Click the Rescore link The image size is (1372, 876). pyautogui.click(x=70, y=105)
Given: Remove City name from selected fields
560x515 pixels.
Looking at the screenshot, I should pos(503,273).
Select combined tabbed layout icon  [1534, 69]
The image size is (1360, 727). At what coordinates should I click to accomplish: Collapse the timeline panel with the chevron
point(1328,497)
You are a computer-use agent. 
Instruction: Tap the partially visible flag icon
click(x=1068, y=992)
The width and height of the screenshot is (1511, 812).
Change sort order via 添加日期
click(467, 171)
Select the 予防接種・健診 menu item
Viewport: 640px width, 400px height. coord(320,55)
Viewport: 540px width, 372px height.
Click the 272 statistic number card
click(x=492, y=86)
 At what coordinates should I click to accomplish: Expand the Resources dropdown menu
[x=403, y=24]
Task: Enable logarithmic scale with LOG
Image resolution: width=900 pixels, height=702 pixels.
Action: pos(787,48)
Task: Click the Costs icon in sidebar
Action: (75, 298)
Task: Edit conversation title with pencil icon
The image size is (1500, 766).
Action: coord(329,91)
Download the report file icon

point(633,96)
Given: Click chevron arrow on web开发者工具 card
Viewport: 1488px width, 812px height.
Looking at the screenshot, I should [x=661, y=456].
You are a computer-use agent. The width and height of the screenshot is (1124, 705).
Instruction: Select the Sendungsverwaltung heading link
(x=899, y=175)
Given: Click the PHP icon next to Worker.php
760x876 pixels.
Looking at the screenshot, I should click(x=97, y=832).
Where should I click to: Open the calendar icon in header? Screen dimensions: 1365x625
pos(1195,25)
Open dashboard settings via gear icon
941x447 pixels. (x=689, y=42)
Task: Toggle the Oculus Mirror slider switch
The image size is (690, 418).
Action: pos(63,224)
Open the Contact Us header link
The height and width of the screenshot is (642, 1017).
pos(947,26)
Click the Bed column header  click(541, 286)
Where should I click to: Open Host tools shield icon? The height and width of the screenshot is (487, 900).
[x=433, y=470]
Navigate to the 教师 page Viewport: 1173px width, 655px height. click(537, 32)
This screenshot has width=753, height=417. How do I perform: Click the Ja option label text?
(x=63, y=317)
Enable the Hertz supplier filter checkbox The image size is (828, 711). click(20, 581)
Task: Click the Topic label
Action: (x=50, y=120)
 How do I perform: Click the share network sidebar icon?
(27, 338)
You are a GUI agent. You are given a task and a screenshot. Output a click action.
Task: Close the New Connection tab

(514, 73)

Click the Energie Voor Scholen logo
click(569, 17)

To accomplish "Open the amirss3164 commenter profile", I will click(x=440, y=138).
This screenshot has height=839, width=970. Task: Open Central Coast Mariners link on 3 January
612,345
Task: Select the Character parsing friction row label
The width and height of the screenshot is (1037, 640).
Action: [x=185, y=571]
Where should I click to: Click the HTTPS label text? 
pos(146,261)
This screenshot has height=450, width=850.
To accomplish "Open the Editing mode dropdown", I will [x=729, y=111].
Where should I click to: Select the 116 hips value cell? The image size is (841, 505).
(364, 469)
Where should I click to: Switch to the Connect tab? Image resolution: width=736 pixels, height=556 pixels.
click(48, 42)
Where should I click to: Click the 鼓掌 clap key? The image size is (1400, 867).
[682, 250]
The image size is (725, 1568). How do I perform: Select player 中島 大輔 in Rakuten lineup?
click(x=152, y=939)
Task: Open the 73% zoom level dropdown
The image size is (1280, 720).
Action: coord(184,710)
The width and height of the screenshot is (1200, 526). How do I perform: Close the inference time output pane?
________________________
List each line in the rows above that contains the string "header", matching case exactly.

• ANSWER TO THE PROBLEM:
Where should I click to: Open the calendar icon in header? Screen dimensions: 1365x625
Open the Contact Us header link
Click the Bed column header  click(541, 286)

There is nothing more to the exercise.